(Beginning of Provided records)
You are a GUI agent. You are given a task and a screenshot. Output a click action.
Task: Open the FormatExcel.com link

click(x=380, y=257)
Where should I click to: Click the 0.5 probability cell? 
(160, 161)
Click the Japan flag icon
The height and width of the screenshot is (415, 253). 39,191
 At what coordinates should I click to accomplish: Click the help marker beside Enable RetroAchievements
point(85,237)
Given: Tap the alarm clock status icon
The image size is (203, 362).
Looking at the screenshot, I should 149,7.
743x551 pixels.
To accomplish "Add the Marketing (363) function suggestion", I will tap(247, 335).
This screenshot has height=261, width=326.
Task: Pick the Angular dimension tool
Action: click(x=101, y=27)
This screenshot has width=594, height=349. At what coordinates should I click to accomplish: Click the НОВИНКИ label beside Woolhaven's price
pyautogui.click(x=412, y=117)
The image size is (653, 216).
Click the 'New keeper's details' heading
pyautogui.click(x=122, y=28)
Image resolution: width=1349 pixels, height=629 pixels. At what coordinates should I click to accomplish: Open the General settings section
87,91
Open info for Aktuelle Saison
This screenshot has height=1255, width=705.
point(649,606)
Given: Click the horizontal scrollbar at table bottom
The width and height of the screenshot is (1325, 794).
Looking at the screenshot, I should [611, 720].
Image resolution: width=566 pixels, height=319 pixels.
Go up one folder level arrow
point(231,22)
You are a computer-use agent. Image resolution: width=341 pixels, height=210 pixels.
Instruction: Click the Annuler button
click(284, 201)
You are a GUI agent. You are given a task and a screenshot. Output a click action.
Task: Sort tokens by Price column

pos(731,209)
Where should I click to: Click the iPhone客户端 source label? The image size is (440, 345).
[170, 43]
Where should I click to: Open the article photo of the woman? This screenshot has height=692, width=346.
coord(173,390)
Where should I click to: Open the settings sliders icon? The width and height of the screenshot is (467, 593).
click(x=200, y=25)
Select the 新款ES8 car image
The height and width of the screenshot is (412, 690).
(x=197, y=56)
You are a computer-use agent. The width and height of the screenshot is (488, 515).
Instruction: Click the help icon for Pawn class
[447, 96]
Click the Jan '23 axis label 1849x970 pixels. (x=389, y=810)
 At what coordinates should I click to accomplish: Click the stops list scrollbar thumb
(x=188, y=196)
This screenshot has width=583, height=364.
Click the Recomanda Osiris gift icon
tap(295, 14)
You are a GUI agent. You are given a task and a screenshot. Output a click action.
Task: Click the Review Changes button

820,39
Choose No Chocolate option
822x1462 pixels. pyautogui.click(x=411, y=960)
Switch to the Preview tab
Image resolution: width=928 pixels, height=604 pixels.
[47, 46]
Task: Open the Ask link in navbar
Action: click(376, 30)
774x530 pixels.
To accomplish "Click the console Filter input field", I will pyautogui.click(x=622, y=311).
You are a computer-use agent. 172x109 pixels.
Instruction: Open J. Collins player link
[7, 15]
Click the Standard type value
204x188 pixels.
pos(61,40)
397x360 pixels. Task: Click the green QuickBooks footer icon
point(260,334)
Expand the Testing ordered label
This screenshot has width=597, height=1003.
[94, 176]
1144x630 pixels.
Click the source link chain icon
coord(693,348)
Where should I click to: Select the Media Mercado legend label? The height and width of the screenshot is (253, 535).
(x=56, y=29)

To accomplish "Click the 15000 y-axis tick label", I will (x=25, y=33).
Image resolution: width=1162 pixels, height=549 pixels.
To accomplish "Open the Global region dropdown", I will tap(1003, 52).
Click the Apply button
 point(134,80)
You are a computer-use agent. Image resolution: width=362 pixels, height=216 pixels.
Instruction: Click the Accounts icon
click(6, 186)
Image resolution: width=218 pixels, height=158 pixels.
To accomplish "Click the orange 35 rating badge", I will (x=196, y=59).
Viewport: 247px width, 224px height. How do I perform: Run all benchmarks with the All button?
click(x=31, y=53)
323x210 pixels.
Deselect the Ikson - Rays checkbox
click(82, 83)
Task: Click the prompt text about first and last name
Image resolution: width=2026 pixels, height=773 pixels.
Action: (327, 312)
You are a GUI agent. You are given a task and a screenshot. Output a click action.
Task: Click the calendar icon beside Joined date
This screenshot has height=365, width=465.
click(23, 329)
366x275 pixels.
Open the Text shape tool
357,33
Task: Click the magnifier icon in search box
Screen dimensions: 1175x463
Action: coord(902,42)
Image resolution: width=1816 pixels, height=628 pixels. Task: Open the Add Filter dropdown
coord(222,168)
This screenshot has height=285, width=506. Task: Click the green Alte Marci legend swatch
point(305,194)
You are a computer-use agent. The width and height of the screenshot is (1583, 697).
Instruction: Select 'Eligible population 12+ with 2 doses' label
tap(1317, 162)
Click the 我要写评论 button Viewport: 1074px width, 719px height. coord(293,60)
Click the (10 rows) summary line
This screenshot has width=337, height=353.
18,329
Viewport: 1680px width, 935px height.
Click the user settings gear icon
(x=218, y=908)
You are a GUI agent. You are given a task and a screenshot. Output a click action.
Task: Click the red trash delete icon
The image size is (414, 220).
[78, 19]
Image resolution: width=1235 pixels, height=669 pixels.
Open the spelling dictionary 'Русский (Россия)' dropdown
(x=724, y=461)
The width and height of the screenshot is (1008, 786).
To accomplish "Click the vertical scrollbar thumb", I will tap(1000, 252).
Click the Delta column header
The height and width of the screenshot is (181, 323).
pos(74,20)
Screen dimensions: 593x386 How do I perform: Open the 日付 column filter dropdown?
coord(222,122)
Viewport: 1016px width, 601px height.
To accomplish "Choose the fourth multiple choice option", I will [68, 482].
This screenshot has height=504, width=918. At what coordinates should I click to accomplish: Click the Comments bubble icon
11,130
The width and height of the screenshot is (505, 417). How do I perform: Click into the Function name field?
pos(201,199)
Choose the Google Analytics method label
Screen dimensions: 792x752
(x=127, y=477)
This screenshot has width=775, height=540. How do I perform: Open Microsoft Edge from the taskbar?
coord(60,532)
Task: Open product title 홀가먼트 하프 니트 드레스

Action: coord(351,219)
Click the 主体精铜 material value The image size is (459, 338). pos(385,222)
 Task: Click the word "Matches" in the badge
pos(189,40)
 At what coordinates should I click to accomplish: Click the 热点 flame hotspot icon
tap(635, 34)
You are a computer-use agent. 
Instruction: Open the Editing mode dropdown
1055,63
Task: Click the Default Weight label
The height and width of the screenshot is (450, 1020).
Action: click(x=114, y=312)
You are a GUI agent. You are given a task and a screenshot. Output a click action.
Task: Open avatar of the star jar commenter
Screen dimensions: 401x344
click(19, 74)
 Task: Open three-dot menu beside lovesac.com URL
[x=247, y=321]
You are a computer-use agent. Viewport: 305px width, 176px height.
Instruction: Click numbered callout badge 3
(End of Provided records)
Problem :: Retype only the lines above between the line with "Task: Sort tokens by Price column" and the line with "Click the Jan", counting those two lines as well, and keep every character as it is.

Response to this exercise ::
Task: Sort tokens by Price column

pos(731,209)
Where should I click to: Click the iPhone客户端 source label? The image size is (440, 345).
[170, 43]
Where should I click to: Open the article photo of the woman? This screenshot has height=692, width=346.
coord(173,390)
Where should I click to: Open the settings sliders icon? The width and height of the screenshot is (467, 593).
click(x=200, y=25)
Select the 新款ES8 car image
The height and width of the screenshot is (412, 690).
(x=197, y=56)
You are a computer-use agent. The width and height of the screenshot is (488, 515).
Instruction: Click the help icon for Pawn class
[447, 96]
Click the Jan '23 axis label 1849x970 pixels. (x=389, y=810)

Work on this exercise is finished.